◆ ACTION ITEM
Write out the entries below exactly. End with the line that contains "Task: Go to the next record arrow".

◆ DATA EXTRACTS
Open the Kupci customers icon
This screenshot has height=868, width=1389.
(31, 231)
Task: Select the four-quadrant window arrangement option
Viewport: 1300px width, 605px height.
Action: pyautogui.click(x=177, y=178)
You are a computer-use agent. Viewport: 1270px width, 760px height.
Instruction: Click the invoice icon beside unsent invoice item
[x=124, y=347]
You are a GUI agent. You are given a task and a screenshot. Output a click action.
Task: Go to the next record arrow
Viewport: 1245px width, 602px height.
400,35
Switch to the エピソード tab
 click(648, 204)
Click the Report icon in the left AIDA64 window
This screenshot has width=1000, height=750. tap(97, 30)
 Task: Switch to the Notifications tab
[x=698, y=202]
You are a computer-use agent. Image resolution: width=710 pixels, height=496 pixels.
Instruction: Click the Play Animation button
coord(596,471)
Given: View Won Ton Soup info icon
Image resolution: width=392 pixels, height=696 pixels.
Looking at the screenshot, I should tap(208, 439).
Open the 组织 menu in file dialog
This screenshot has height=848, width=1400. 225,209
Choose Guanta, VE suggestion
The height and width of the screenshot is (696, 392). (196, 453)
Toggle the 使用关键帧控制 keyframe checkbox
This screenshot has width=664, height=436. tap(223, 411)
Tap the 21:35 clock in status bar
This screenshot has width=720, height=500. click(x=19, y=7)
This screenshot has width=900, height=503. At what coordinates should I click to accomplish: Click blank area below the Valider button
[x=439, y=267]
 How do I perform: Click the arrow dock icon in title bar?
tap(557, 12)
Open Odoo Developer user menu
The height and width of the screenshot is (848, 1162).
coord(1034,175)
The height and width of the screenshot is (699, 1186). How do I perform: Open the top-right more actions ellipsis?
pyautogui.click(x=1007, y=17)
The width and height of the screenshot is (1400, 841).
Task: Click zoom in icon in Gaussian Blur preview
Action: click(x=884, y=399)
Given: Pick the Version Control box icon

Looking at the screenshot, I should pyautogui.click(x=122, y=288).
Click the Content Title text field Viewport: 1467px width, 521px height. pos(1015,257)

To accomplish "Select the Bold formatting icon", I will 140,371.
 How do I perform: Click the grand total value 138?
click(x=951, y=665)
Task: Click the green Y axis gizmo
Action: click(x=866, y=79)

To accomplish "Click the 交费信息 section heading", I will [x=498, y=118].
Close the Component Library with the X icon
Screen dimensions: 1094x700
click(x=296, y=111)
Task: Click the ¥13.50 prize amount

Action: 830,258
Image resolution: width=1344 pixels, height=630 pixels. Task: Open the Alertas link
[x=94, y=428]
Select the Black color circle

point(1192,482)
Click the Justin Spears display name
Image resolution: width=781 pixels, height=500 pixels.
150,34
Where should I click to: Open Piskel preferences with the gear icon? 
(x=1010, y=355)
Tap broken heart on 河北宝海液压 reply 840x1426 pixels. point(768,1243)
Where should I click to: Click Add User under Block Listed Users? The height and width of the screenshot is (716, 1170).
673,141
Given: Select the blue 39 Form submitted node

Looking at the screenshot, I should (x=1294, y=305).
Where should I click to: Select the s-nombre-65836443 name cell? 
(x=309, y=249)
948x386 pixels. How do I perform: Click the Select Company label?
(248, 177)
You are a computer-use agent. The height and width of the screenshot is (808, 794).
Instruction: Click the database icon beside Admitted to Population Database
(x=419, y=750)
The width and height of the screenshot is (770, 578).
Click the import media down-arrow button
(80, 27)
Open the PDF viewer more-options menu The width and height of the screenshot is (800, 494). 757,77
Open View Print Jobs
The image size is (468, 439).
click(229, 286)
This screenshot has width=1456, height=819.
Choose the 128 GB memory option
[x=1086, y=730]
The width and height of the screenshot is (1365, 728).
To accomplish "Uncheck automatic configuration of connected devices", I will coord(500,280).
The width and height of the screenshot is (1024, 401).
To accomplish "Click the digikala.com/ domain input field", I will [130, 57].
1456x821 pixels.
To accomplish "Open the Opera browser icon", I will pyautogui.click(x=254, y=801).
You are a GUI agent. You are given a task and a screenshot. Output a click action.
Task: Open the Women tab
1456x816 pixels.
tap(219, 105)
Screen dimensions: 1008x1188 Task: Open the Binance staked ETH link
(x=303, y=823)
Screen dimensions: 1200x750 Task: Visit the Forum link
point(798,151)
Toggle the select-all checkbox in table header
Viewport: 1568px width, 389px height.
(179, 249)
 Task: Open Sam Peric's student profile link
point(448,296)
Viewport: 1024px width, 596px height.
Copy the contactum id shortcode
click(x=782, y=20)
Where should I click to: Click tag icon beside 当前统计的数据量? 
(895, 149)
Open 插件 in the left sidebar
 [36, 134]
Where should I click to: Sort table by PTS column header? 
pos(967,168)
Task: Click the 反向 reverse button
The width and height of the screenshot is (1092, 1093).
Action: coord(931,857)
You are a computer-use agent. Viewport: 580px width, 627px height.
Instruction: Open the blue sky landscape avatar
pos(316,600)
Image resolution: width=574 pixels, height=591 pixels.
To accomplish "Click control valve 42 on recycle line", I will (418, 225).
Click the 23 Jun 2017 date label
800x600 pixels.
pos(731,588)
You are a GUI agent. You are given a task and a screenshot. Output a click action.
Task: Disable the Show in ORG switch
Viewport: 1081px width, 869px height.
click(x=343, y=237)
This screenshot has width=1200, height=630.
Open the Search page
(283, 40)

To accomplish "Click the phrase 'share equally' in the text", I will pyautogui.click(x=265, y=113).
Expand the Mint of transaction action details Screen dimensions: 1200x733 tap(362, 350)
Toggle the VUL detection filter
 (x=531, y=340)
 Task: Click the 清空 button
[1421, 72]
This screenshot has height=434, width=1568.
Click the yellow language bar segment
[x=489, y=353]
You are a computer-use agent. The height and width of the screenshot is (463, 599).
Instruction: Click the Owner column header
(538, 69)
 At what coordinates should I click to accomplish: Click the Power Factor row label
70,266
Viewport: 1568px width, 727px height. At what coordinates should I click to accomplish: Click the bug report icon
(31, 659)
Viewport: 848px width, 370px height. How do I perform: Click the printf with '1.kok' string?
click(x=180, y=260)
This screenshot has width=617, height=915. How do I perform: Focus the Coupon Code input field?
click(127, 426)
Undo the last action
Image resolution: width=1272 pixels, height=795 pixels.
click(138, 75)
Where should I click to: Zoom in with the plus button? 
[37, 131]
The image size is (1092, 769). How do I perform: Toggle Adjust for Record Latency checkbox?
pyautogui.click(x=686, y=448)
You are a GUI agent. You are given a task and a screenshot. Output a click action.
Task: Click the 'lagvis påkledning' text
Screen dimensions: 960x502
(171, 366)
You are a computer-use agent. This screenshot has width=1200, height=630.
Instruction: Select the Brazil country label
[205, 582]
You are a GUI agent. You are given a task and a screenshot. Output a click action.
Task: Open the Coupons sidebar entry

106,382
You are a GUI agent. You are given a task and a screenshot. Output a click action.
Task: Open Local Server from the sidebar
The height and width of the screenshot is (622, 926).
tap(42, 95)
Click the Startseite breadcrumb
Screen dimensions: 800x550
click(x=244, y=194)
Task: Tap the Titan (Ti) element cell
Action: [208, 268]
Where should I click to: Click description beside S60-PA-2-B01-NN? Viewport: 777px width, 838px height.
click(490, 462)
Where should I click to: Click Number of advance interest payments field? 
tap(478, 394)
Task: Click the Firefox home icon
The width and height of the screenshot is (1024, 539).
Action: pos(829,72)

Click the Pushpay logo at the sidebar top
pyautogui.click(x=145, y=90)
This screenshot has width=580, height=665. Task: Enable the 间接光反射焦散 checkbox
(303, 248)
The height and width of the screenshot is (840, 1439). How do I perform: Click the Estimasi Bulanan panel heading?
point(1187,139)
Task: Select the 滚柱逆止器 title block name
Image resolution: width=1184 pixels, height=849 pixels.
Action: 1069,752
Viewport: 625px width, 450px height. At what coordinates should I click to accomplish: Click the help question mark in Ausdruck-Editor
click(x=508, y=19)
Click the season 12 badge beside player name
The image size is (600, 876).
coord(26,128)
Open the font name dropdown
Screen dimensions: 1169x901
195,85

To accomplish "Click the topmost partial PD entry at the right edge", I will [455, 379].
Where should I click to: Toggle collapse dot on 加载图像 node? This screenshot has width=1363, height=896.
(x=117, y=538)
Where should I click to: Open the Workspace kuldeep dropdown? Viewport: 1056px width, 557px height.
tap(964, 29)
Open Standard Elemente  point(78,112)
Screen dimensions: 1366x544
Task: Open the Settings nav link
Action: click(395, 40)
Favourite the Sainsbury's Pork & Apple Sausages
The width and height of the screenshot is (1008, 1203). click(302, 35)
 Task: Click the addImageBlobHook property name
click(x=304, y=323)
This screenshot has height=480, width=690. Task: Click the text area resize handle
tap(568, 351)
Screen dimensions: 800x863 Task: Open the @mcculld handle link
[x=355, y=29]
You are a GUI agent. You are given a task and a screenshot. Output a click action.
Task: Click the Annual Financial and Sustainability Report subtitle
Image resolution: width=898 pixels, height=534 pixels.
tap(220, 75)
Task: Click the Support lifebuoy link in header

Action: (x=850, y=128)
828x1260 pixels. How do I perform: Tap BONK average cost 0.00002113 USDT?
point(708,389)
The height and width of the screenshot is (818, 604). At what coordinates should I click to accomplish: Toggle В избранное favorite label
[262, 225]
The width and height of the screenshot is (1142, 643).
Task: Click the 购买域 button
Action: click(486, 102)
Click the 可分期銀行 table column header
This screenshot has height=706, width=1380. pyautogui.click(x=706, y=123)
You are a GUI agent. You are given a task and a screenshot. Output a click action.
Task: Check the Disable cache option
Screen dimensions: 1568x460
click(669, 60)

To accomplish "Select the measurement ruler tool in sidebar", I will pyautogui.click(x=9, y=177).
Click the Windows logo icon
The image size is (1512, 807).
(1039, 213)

◆ YOUR RESPONSE
Open the Kupci customers icon
This screenshot has height=868, width=1389.
(31, 231)
Task: Select the four-quadrant window arrangement option
Viewport: 1300px width, 605px height.
Action: pyautogui.click(x=177, y=178)
You are a computer-use agent. Viewport: 1270px width, 760px height.
Instruction: Click the invoice icon beside unsent invoice item
[x=124, y=347]
You are a GUI agent. You are given a task and a screenshot. Output a click action.
Task: Go to the next record arrow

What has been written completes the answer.